NIX Solutions: OpenAI Suspected of Manipulating Tests of AI Model o3

Last December, OpenAI introduced its large language model, o3, claiming it could tackle over 25% of the FrontierMath set of complex math problems. At the time, this announcement was presented as a significant achievement, especially since other AI models could only handle 2% of the problems. However, subsequent independent tests and discrepancies between OpenAI’s internal results and those from external researchers have raised questions about the transparency of the company’s testing methods and the accuracy of the claims.

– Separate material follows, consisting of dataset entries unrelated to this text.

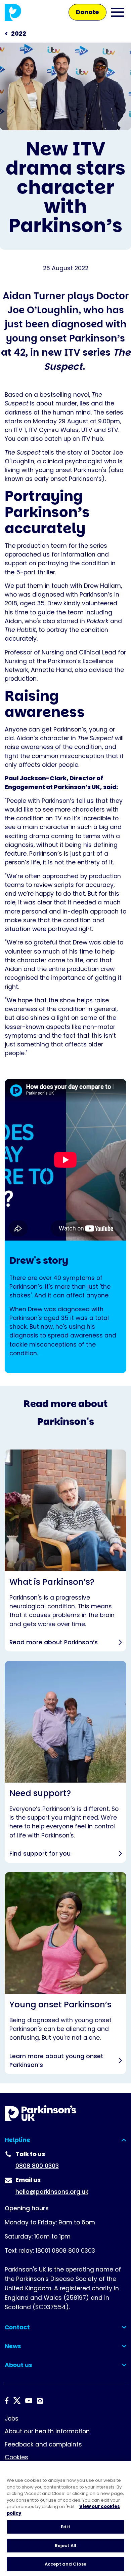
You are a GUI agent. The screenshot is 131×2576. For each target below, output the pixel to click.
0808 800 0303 (37, 2166)
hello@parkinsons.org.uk (51, 2192)
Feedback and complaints (43, 2444)
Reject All (65, 2545)
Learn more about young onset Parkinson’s (65, 1973)
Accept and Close (65, 2564)
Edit (65, 2527)
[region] (65, 2518)
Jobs (11, 2418)
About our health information (47, 2431)
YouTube (28, 2400)
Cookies (16, 2457)
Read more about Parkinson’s (65, 1550)
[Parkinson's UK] (13, 12)
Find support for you (65, 1762)
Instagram (40, 2400)
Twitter (16, 2400)
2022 (18, 34)
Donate (87, 12)
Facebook (7, 2400)
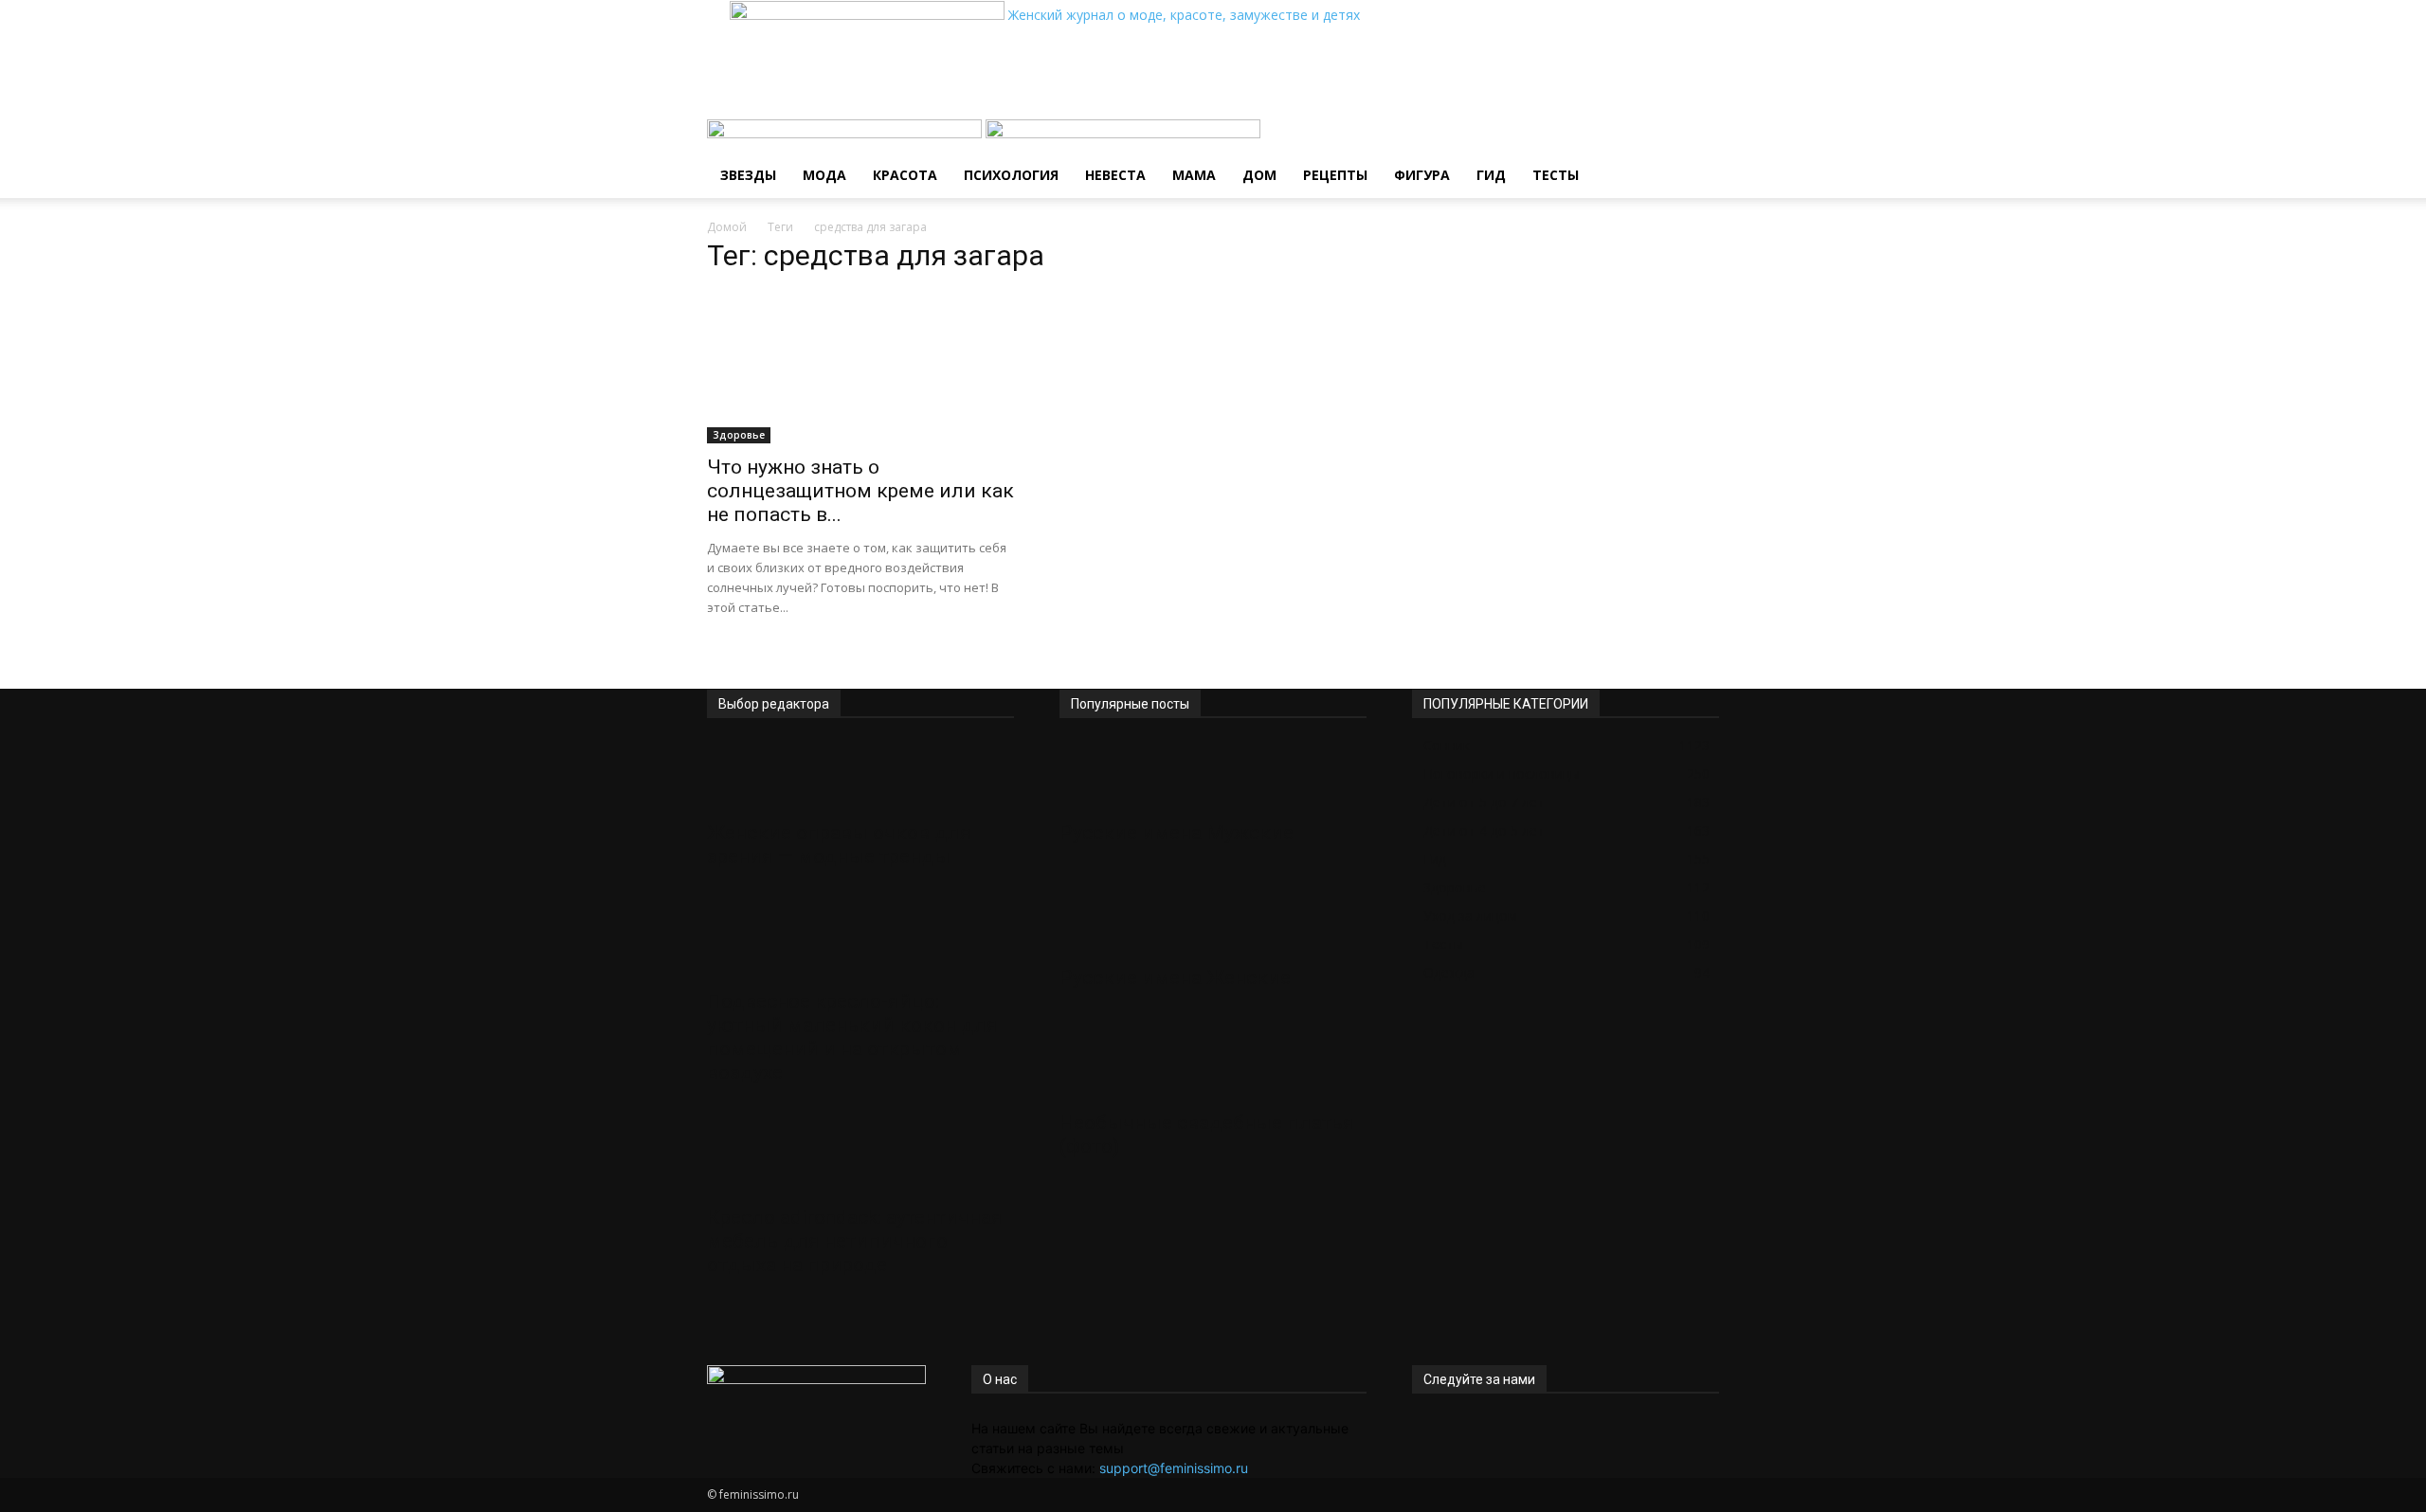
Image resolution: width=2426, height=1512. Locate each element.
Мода (824, 175)
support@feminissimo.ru (1173, 1468)
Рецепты (1335, 175)
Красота (905, 175)
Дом (1259, 175)
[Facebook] (1419, 1428)
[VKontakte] (1462, 1428)
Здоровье (739, 434)
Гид (1491, 175)
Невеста (1115, 175)
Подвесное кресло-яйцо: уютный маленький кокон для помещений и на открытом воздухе (852, 1037)
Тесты (1555, 175)
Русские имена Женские (1175, 977)
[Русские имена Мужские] (1213, 776)
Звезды (748, 175)
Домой (727, 227)
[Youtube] (1474, 1428)
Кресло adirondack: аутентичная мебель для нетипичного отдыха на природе (855, 1241)
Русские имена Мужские (1176, 832)
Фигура (1422, 175)
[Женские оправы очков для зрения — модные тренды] (860, 776)
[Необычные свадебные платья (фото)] (1213, 1066)
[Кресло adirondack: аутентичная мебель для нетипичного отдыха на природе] (860, 1160)
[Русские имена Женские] (1213, 921)
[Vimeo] (1447, 1428)
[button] (1696, 144)
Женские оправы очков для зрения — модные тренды (839, 844)
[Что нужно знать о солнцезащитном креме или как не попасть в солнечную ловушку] (860, 367)
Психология (1011, 175)
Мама (1194, 175)
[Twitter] (1433, 1428)
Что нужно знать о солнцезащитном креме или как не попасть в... (860, 491)
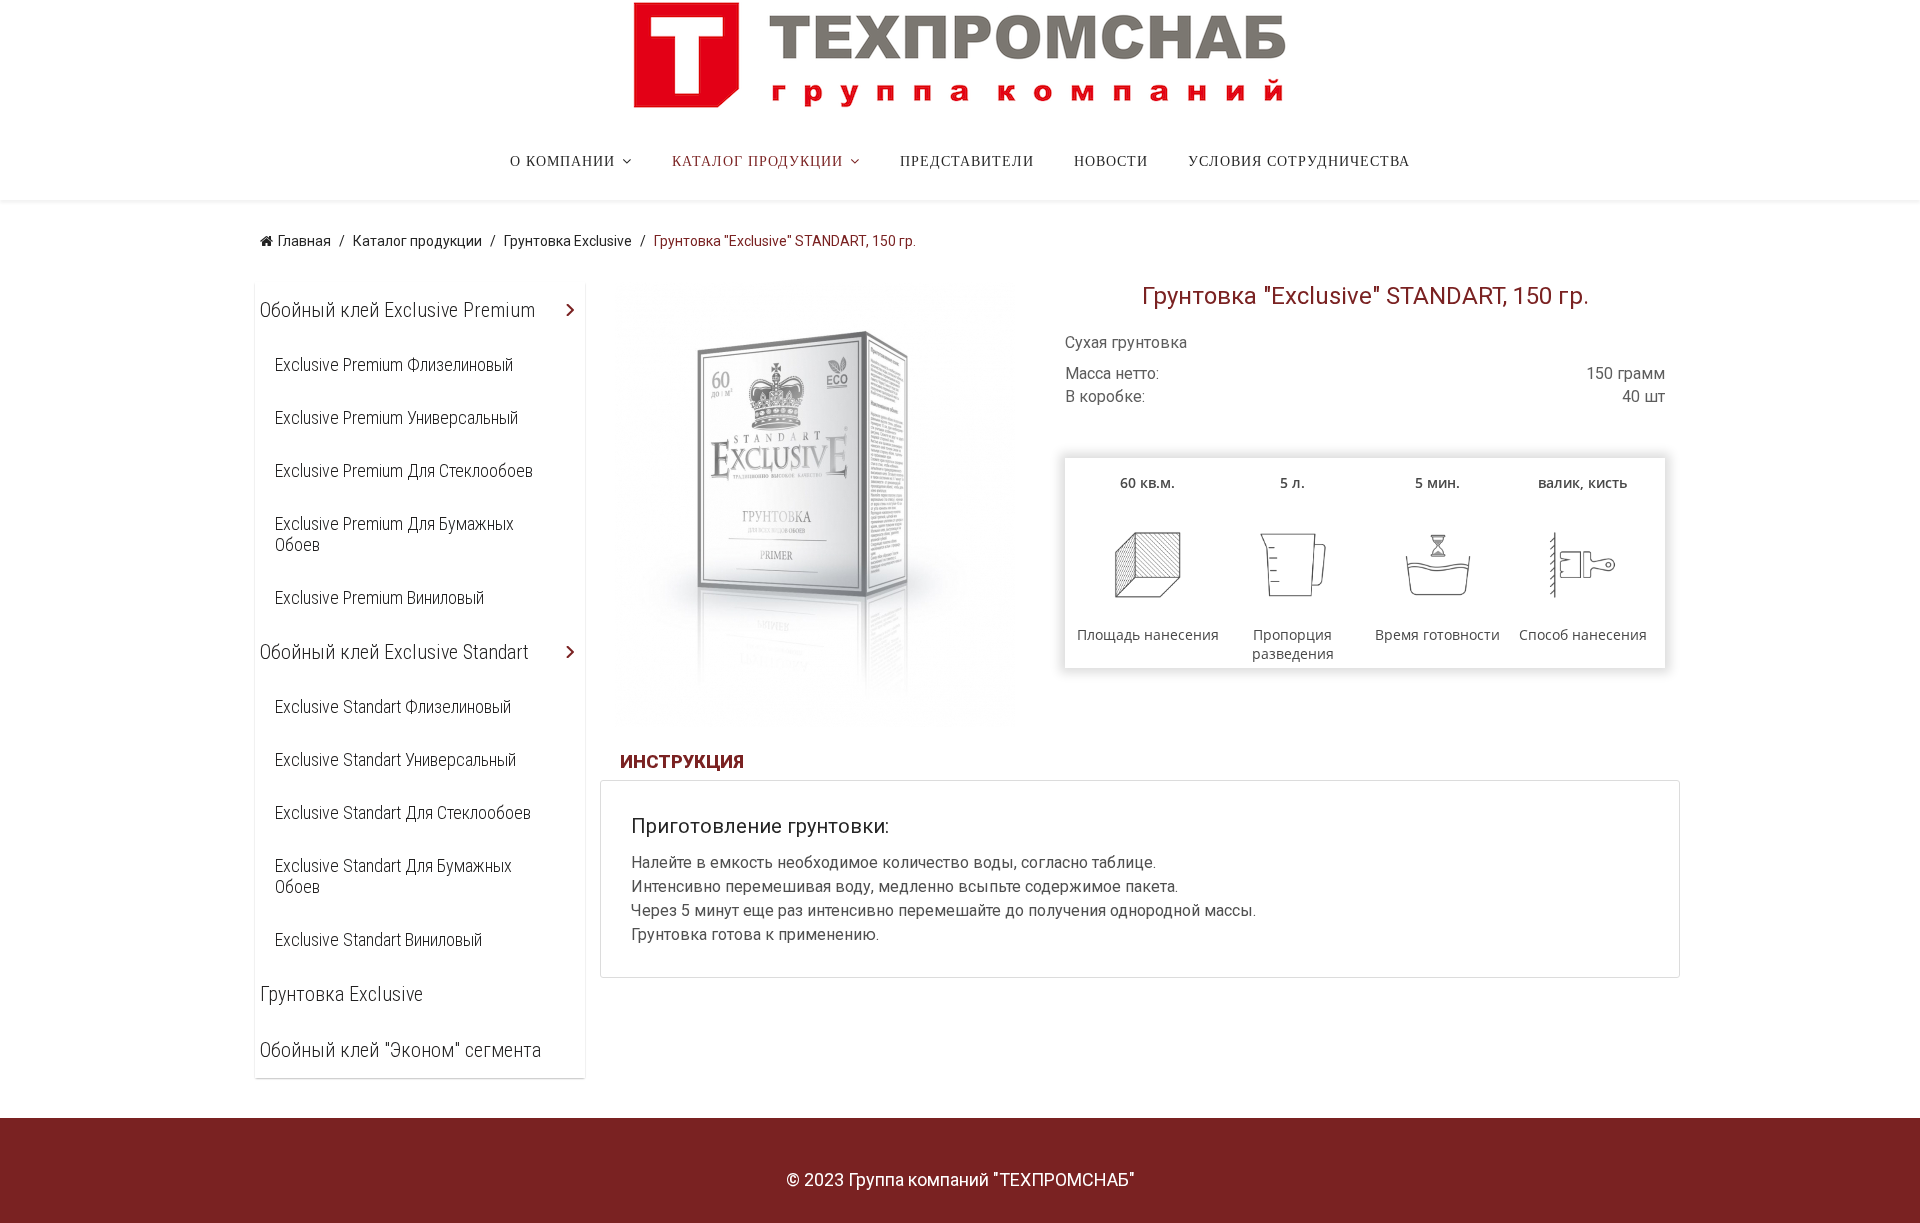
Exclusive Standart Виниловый (378, 939)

Discrepancy in Test Results

When OpenAI announced the performance of the o3 AI model, they highlighted the algorithm’s success in solving FrontierMath problems. However, the consumer version of the algorithm released to the public last week is far less capable at performing these complex calculations. This has led some to believe that OpenAI either overstated the performance of the AI or used a different, more capable version of o3 for internal tests.

NIX Solutions

Epoch AI, the organization behind FrontierMath, published independent tests of the public version of o3. These tests revealed that the algorithm could only handle 10% of the problems, a far cry from the 25% performance figure that OpenAI initially claimed. The researchers also tested the o4-mini model, a smaller, more affordable successor to o3-mini, and noted the performance gaps between these models. While this discrepancy does not necessarily suggest that OpenAI intentionally inflated the capabilities of o3, it raises valid concerns regarding the testing protocols and the version of the model that was evaluated.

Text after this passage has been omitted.